## About this task
What are the lines, word for word, from the line with "400x442 pixels." up to and including the line with "Viewport: 1291px width, 712px height." in the records below? Omit the pictures.

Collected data
════
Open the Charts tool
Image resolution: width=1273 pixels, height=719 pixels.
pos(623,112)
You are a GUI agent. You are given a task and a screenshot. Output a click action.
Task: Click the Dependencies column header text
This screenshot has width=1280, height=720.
════
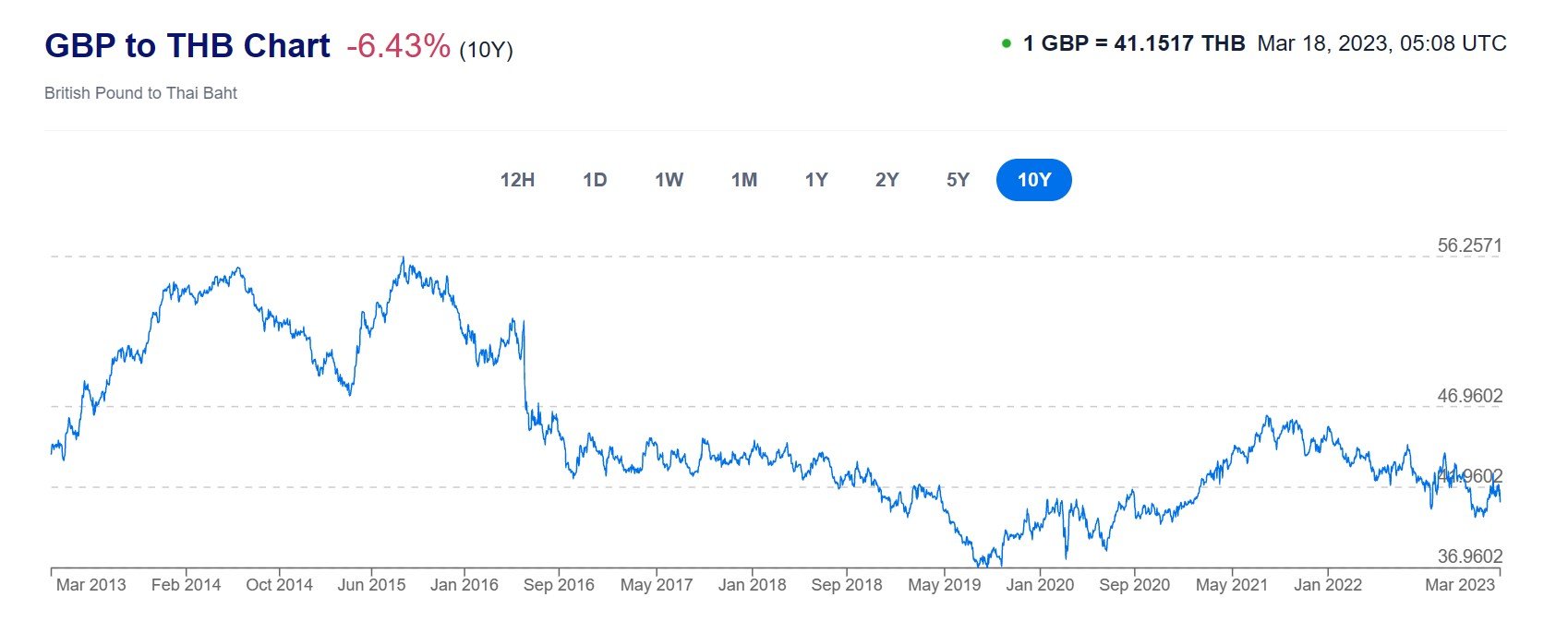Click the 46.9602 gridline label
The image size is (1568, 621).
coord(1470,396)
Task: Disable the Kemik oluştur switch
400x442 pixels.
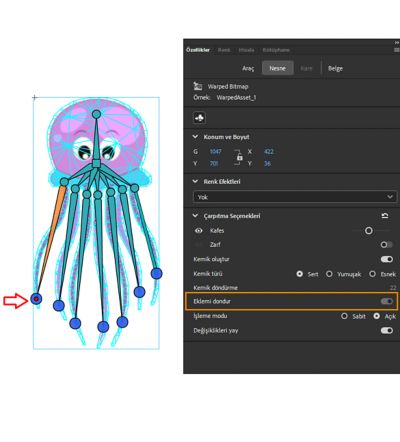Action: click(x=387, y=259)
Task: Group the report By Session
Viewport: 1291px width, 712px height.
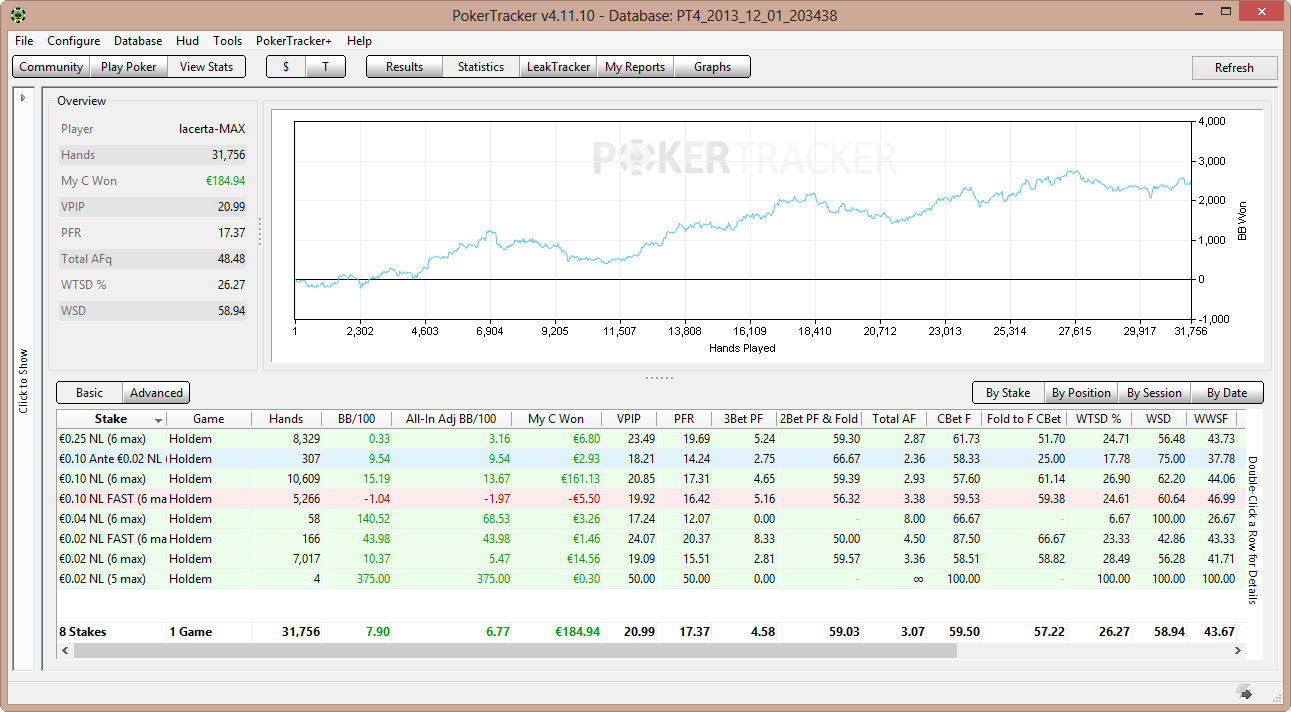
════
## Output below
400x442 pixels.
Action: click(x=387, y=259)
Task: Group the report By Session
Viewport: 1291px width, 712px height.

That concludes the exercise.